[STATED PROBLEM A]: In the records below, arrange the lines as a JSON list of strings, one string per line with blank lines left out, starting with the line containing "Click the @一加手机 mention link" and going on through the line containing "point(46,348)".

[PASSAGE SHOWN]:

My dad's midlife crisis
My dad's driving me crazy
I'm 17, and he's the one acting like a teenager.
He had an affair and divorced my mom, and he's trying to get me to "bond" with the very same woman (now his legitamte girlfriend). He goes out partying on a regular basis, like right now. He won't be home until tomorrow morning. He lives in his mother's basement (unfortunately, this means half the time I live in his mom's basement) and keeps it a mess, it's always a pigsty when I get here, and then I do dishes and clean it up. He complains about money but only works two or three days a week. And he's told me he's never been happier in his life, but when I get frustrated with him and tell him how I feel he just asks for some sympathy and tells me I'm being insensitive.
Is this a midlife crisis of sorts? Or is my dad just going crazy? o.O
and how should I deal with my dad being so ridiculous? I asked him if I could just live with my mom (it was my decision in the first place and I decided I would try living with my dad half time to be fair) and he seemed very hurt, justifiably, but made it clear that I wasn't to do so. How do I make it through my senior year of high school without this affecting me too much?
no it sounds like a midlife crisis.
and you are 17, maybe you should just tell him you want to see him on the weekends and not in your grands basement. You should tell him that you won;t be able to work/study well in his apartment, and even if he gets upset, you need to do whats good for you
Honestly, though, arent going crazy and midlife crises basically the same thing? ;)
Good luck; my mom went through her menopause when I was a little younger than you, so that was fun. As for my dad... well, he never grew up; he still says that he found an age that he liked (17) and stuck with it. xD
Well, it is probably a midlife crisis. But it is his...not yours. This is your senior year...go stay with your Mom. When he grows up again...maybe then you can explain life to him. Do not let him take your joy..if he thinks he deserves to be happy...so do you. Live your life and prepare for your future. He shouldn't even be discussing his financial issues with you or expecting you to bond with the "other" woman. At least not yet...give you time. Go enjoy your high school year..
This from a 50 year old woman who did take on too many of her on parents problems.

[STATED PROBLEM B]: Set down the wording of the midlife crisis thread above, starting with "He had an affair" and going on through "I'm being insensitive.".

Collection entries
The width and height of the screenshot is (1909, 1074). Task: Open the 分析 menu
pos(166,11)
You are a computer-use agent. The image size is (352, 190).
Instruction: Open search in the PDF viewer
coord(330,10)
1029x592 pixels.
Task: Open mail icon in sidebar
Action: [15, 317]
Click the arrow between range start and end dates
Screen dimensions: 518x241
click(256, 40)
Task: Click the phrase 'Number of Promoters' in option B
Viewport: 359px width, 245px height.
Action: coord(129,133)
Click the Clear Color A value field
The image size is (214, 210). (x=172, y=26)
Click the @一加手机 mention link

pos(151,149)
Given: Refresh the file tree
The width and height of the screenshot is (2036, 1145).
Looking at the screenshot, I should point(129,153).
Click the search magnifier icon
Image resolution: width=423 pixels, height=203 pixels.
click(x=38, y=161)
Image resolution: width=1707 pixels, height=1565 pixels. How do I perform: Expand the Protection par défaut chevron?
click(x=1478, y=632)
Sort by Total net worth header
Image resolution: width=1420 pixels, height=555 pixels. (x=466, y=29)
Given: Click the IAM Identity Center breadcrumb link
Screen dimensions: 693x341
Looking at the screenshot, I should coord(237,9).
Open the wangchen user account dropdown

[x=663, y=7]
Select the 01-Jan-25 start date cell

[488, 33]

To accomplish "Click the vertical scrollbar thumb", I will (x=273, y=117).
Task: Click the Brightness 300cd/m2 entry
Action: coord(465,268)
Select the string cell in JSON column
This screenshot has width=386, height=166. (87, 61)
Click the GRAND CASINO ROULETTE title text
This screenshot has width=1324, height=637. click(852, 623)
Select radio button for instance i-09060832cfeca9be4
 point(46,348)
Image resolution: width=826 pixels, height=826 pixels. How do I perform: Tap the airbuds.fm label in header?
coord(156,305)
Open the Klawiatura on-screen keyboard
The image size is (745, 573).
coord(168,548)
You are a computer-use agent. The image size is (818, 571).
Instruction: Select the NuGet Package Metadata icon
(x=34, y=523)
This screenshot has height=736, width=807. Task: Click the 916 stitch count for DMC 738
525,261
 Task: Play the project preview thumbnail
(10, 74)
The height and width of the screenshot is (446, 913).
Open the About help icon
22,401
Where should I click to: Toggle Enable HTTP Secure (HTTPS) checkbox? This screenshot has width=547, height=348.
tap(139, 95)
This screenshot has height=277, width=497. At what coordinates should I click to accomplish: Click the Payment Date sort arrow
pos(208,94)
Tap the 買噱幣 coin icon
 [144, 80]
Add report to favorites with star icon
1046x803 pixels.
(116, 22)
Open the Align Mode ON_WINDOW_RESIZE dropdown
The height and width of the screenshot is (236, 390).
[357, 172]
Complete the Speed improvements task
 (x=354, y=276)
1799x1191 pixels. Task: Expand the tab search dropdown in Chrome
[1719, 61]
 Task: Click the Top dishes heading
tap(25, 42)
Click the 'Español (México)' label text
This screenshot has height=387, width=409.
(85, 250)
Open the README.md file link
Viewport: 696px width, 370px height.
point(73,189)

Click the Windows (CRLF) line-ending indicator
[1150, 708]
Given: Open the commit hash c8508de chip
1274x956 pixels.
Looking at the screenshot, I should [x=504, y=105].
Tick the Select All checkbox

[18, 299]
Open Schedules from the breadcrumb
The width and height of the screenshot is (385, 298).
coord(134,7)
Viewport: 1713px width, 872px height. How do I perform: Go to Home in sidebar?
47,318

[COMPLETE OUTPUT A]:
[
  "Click the @一加手机 mention link",
  "pos(151,149)",
  "Given: Refresh the file tree",
  "The width and height of the screenshot is (2036, 1145).",
  "Looking at the screenshot, I should point(129,153).",
  "Click the search magnifier icon",
  "Image resolution: width=423 pixels, height=203 pixels.",
  "click(x=38, y=161)",
  "Image resolution: width=1707 pixels, height=1565 pixels. How do I perform: Expand the Protection par défaut chevron?",
  "click(x=1478, y=632)",
  "Sort by Total net worth header",
  "Image resolution: width=1420 pixels, height=555 pixels. (x=466, y=29)",
  "Given: Click the IAM Identity Center breadcrumb link",
  "Screen dimensions: 693x341",
  "Looking at the screenshot, I should coord(237,9).",
  "Open the wangchen user account dropdown",
  "[x=663, y=7]",
  "Select the 01-Jan-25 start date cell",
  "[488, 33]",
  "To accomplish \"Click the vertical scrollbar thumb\", I will (x=273, y=117).",
  "Task: Click the Brightness 300cd/m2 entry",
  "Action: coord(465,268)",
  "Select the string cell in JSON column",
  "This screenshot has width=386, height=166. (87, 61)",
  "Click the GRAND CASINO ROULETTE title text",
  "This screenshot has width=1324, height=637. click(852, 623)",
  "Select radio button for instance i-09060832cfeca9be4",
  " point(46,348)"
]

[COMPLETE OUTPUT B]:
He had an affair and divorced my mom, and he's trying to get me to "bond" with the very same woman (now his legitamte girlfriend). He goes out partying on a regular basis, like right now. He won't be home until tomorrow morning. He lives in his mother's basement (unfortunately, this means half the time I live in his mom's basement) and keeps it a mess, it's always a pigsty when I get here, and then I do dishes and clean it up. He complains about money but only works two or three days a week. And he's told me he's never been happier in his life, but when I get frustrated with him and tell him how I feel he just asks for some sympathy and tells me I'm being insensitive.